Click-target data

—————

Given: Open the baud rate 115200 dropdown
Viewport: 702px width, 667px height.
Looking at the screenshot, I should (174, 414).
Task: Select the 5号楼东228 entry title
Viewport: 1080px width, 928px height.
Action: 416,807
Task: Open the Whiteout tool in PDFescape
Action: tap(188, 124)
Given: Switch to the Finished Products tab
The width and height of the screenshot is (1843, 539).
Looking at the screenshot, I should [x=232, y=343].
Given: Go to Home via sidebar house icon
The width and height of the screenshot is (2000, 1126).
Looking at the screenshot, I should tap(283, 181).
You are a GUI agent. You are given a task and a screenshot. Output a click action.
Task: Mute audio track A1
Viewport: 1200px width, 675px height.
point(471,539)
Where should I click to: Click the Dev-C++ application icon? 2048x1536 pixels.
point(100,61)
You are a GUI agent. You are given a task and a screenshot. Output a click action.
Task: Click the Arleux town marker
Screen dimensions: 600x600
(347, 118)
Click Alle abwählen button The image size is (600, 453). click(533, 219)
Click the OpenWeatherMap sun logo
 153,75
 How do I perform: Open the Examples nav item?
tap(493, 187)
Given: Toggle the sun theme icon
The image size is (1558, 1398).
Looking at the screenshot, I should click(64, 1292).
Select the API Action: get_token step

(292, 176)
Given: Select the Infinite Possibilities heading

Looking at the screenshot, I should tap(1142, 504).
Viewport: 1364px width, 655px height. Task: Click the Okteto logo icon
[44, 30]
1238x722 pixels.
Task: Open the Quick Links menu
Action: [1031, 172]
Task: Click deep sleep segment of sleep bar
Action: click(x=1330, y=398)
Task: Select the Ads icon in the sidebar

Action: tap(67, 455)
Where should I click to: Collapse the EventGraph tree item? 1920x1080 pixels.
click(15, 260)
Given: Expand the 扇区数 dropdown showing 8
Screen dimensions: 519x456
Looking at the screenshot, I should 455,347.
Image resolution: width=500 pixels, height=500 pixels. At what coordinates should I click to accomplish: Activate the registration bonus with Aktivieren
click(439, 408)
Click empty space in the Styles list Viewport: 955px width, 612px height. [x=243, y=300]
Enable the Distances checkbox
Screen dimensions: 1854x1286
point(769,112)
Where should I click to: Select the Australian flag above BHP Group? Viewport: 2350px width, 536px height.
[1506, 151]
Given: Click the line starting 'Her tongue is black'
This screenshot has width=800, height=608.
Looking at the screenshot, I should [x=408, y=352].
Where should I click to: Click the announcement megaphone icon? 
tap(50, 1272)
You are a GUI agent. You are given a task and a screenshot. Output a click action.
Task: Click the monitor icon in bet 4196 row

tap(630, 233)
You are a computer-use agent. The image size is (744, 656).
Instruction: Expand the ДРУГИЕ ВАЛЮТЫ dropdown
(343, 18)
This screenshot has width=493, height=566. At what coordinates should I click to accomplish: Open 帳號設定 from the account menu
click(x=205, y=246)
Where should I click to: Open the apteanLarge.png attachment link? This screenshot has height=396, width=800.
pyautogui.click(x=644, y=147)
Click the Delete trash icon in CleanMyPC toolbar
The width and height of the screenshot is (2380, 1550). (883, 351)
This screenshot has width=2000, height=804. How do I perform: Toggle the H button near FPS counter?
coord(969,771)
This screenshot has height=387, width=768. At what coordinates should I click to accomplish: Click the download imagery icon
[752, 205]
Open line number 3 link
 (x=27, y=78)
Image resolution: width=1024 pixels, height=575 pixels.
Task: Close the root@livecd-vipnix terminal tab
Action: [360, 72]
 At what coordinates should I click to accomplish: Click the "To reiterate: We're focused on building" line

—————

GIVEN TASK
Starting with the line that contains "Given: Select the" and going on through the line that contains "[1506, 151]", give those lines from the records above as a numbered list, leaving out any blank lines.

EXERCISE SOLUTION
1. Given: Select the Infinite Possibilities heading
2. Looking at the screenshot, I should tap(1142, 504).
3. Viewport: 1364px width, 655px height. Task: Click the Okteto logo icon
4. [44, 30]
5. 1238x722 pixels.
6. Task: Open the Quick Links menu
7. Action: [1031, 172]
8. Task: Click deep sleep segment of sleep bar
9. Action: click(x=1330, y=398)
10. Task: Select the Ads icon in the sidebar
11. Action: tap(67, 455)
12. Where should I click to: Collapse the EventGraph tree item? 1920x1080 pixels.
13. click(15, 260)
14. Given: Expand the 扇区数 dropdown showing 8
15. Screen dimensions: 519x456
16. Looking at the screenshot, I should 455,347.
17. Image resolution: width=500 pixels, height=500 pixels. At what coordinates should I click to accomplish: Activate the registration bonus with Aktivieren
18. click(439, 408)
19. Click empty space in the Styles list Viewport: 955px width, 612px height. [x=243, y=300]
20. Enable the Distances checkbox
21. Screen dimensions: 1854x1286
22. point(769,112)
23. Where should I click to: Select the Australian flag above BHP Group? Viewport: 2350px width, 536px height.
24. [1506, 151]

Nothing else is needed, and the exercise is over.